The Property Management Graduate Job Conundrum
Graduates who have completed their property management training and gained their registration are finding it difficult to gain jobs in the property industry. With a shortage of quality property management candidates continuing to hinder the industry together with some reluctance from employers to take on graduates with no experience, how can the property management industry bridge the gap between training and productive employment? We spoke with Adam Blight, Director of Property Management at Ouwens Casserly and Emma Slape, CEO at Turner Real Estate for their views on this topical issue.
In discussions with industry leaders, there is no easy solution. Should the industry or the training organisations take more responsibility? Where does the responsibility lie?
What is the main reason property management graduates are finding it hard to get jobs in the property industry in South Australia?
To be a property manager you need to know a lot about a lot. It's not as simple as knowing the act. There are lots of programs out there and technology that you need to get your head around. I've been in the business for 17 years and at least once a week, we'll come across something that we haven't had to deal with before.
To get someone to go from graduation to being a productive property manager takes anywhere from 6 months to two years, which is a significant investment for businesses and even more so for smaller businesses. Even if you're only being paid a smaller wage or a traineeship wage, an assistant property manager is still not paying for themselves for the first 6 months, so you do need significant resources to employ someone.
Real estate is demanding from day 1 so in busy times, businesses will look for experience so that their new team member can hit the ground running. Unless agencies have senior staff who have time allocated to train, support and mentor new recruits, the fit often doesn’t exist for an inexperienced graduate, unfortunately.
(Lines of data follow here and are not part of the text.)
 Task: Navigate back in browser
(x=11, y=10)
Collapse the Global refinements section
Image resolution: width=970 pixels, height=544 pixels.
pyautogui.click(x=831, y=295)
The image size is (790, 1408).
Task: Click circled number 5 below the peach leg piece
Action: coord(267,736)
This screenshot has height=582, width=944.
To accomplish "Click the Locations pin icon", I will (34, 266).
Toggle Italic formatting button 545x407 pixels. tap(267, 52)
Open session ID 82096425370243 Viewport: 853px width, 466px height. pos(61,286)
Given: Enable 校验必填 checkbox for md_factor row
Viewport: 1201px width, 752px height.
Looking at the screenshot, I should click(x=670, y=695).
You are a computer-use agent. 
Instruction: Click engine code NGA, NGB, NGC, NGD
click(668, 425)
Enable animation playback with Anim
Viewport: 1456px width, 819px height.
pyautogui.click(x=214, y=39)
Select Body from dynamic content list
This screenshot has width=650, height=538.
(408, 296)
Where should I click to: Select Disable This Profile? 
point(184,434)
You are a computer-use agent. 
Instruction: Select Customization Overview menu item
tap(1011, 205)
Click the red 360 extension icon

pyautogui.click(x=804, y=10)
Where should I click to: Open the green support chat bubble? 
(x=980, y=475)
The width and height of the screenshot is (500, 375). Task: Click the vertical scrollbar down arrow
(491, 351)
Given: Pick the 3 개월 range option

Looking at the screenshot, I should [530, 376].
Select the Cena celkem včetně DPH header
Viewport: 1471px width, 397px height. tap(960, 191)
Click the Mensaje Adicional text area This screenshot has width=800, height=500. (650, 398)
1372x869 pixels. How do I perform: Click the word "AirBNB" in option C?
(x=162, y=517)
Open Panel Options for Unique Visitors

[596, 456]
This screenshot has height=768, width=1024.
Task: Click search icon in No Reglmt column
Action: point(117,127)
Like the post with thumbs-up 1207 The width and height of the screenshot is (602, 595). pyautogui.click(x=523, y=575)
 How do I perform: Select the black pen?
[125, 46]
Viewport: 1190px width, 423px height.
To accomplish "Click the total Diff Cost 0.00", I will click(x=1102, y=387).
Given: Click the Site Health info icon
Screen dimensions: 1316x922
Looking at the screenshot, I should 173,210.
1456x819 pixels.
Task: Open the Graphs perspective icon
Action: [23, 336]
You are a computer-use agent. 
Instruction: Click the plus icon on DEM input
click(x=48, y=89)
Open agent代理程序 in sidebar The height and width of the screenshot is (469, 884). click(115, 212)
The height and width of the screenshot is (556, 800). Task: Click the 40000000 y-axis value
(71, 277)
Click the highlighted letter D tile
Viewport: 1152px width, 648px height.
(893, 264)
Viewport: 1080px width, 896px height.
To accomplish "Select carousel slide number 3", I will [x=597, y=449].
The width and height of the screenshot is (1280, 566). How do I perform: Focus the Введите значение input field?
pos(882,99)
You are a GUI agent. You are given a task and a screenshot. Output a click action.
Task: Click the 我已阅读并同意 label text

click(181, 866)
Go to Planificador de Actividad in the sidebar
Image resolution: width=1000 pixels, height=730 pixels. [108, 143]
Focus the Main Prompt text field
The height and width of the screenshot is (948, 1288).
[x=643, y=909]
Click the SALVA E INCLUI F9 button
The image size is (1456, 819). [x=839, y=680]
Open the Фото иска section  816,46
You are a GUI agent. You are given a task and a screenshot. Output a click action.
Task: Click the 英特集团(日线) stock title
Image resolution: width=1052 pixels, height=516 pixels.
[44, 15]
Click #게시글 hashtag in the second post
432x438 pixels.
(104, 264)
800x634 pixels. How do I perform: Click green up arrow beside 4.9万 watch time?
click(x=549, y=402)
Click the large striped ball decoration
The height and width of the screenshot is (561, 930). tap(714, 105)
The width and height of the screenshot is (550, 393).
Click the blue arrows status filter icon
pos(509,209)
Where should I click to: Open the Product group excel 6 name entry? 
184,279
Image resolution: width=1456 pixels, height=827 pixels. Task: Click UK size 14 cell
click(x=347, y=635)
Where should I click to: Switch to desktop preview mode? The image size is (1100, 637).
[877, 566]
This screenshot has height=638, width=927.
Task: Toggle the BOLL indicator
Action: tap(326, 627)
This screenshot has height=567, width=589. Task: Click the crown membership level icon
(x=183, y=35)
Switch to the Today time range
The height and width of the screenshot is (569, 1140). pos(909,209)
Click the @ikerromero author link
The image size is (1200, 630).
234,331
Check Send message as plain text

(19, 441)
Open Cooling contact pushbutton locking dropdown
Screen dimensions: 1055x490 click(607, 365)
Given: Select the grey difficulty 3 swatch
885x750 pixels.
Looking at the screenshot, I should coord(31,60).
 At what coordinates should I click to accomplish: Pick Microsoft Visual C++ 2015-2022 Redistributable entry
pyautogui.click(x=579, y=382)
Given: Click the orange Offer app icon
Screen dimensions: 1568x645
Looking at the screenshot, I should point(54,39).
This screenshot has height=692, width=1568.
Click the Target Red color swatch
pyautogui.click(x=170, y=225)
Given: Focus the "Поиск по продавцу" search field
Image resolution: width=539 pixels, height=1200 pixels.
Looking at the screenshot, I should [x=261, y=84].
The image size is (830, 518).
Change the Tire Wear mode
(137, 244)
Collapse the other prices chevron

How are property management graduates with no experience viewed by property employers?
We've always viewed property management graduates with no experience as an opportunity. They don't have any bad habits and are potentially a lot more optimistic than those who have been in the industry for a long time. It's a chance for us to mould them into what we want out of a property manager. For our organisation, being one of the larger real estate companies, we have the resources to bring them in.
One challenge we’ve had, especially in the last 3-4 years, is having graduates come in with no experience and not having the patience to learn the ropes before wanting to manage a portfolio themselves. Some of the young people coming into the industry have unreasonably high expectations of where they should be in a short space of time. Being a property manager is a very high trust role with responsibility for high-value assets, so, businesses carry a lot of risk if they choose to promote somebody before they are ready.
In saying that we have some excellent young guns in our team who are doing well, and seven out of our ten property managers started with us with no experience, so it's a channel that we've had a lot of success with. The challenge for employers is getting the timing right when to promote trainees. Doing this too early can result in them burning out and becoming overwhelmed.
This really depends on the agency and recruitment model. At Turner Real Estate, we love starting newbies in their PM journey and we gradually build their skills, brick by brick as they learn our systems and processes. We’ve had a lot of success with this model, but we also have senior team members allocated to train and mentor. Generally, the larger agencies have more opportunities for graduates, whereas smaller agencies often need team members with experience and a full PM skillset from day 1.
What could bridge the gap to employment for graduates with their property management license?
It's hard to substitute on the job, 'hands-on' experience. In a theoretical environment, when you don't have any background or any context on why rules are and how they're implemented, I think it's a tough ask for the training organisations to produce a graduate that’s ready to go, without real-world experience or work experience, unfortunately.
More practical training in the PM license is necessary to bridge this gap. Currently, a lot of the training is online, which is great for the theory components, but more simulation of ‘in the field’ work would go a long way. Personally, I’d like to see priority given to conducting quality open inspections, routines and ingoing reports so that the entry-level graduates can immediately help the more senior team members. It is time-consuming to train and learn this, it might be weeks of practice – but they are core skills which would be attractive to employers from day 1 and graduates could then show employers their level of detail and understanding of properties.
What support would employers need to take on licensed graduates with little or no real-world experience?
I think if there was a little bit more flexibility in what trainees were able to do without having their property management license, it would be easier for businesses to be able to offer traineeships in property management.
Back when I started in the industry, I was on a traineeship which meant a low wage, doing my training over a year. At that time, I could be productive and still do property inspections and work unsupervised. The challenge now is that trainees can't work unsupervised and do property inspections of any sort.
Employers, especially small employers would need significant financial incentives to take on graduates because of the limited resources they have. Also, the difference between having someone without experience and someone who is experienced isn't that much of a significant difference pay wise.
You have to have a dedicated team member taking responsibility for training. New people can’t be expected to just watch and learn by osmosis – they need to be supported, reviewed, mentored and counselled when they get off track. It is a time-consuming process, but it’s extremely rewarding to see people reach the next level and employers will also find incredible staff retention and loyalty when they make these investments in their team.